Nathanaël adressa un regard reconnaissant à sa sauveuse. Heureusement, Baptiste n’insista pas. Il acquiesça en soupirant.
— Je comprends… Rentre bien, alors !
— Je vais le raccompagner, proposa sa camarade.
Les deux adolescents s’éloignèrent en silence. Quand ils furent enfin sortis de la salle, Fanny reprit la parole :
— Alors ? Tu disais que tu réfléchissais encore à rejoindre l’Institut ?
Nathanaël se pinça les lèvres. Les derniers événements l’avaient presque convaincu d’accepter. Cependant, cette soirée lui rappelait à quel point il n’appréciait pas l’organisme et ses membres. Il ne s’imaginait pas pouvoir un jour travailler main dans la main avec ces gens, avoir foi en eux et leur confier ses arrières.
— Moi, je n’éviterai pas le combat.
Il se tourna vers elle, surpris.

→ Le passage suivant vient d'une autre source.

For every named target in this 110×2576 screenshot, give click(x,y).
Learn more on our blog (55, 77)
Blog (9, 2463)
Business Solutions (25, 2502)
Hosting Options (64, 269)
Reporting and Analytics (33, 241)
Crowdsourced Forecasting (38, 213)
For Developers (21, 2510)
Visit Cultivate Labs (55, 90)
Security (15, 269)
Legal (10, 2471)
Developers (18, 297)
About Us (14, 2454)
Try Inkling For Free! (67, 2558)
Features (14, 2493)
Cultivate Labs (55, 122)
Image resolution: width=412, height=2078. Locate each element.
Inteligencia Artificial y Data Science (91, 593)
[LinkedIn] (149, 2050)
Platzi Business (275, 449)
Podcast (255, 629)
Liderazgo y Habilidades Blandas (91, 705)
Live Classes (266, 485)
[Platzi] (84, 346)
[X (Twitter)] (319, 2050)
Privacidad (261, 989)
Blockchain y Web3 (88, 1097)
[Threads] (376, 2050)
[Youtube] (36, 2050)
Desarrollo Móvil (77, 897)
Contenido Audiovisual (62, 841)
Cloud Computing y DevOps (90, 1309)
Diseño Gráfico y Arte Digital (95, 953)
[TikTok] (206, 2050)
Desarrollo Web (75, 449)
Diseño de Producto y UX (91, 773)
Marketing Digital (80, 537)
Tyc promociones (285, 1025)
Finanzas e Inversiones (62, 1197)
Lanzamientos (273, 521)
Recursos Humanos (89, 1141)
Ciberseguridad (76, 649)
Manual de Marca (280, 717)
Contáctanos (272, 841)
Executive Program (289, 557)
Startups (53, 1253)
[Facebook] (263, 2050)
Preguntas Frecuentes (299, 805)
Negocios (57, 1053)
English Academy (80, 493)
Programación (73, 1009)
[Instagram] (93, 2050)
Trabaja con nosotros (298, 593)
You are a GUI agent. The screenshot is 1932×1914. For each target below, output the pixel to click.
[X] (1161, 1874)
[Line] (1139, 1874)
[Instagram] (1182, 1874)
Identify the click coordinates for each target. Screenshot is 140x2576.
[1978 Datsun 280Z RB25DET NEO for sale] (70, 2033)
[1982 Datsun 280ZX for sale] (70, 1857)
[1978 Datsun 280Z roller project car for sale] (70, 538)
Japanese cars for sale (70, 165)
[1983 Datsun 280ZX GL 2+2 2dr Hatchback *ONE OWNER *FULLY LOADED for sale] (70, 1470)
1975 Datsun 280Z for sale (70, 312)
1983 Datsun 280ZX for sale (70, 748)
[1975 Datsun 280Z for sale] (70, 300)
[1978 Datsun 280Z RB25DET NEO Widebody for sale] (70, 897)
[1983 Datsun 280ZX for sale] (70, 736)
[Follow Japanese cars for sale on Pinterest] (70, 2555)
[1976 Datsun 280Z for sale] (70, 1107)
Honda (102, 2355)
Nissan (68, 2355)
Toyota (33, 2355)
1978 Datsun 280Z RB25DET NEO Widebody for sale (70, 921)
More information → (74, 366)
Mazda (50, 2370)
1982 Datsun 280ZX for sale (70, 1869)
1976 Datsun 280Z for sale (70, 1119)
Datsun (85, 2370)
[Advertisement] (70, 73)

Malgré les révélations sur la dangerosité du métier, une détermination farouche brillait dans le regard de Fanny. Elle avançait vers les ascenseurs, la tête haute, le pas décidé, telle une guerrière en quête d'action.
— Franchement, ça me fait peur et j’aurais préféré rejoindre l’Institut à un autre moment. Mais je suis là maintenant et il est hors de question que je les abandonne alors qu’ils ont besoin de toute l’aide sur laquelle ils peuvent compter. Si ma présence permet de sauver une personne, médium ou non, alors je signe sans hésiter.
Sa déclaration rappela à Nathanaël les visages de ses voisins. L’appartement était vide depuis cette fameuse nuit. Monsieur Voiron et sa femme avaient passé les derniers jours entre le commissariat et l’hôpital. Ils étaient vivants, mais les séquelles étaient bel et bien présentes, mentalement et physiquement. Quelques minutes de plus et l’issue aurait pu être totalement différente.
Peut-être qu’avec une équipe de médiums en plus cette nuit-là, les secours seraient arrivés plus rapidement. Peut-être auraient-ils exterminé le mauvais esprit avant qu’il n’atteigne la catégorie six. Peut-être ses voisins s’en seraient-ils tenus aux mots et n’en seraient-ils pas venus aux mains…
Cette hypothèse lui était venue tout de suite. Elle trottait encore dans sa tête alors qu'il pénétrait dans le bâtiment de l'Institut. Allait-il vraiment laisser une soirée mondaine détruire son désir d’aider les autres ?
— Bon... Moi aussi, je signe, décida-t-il.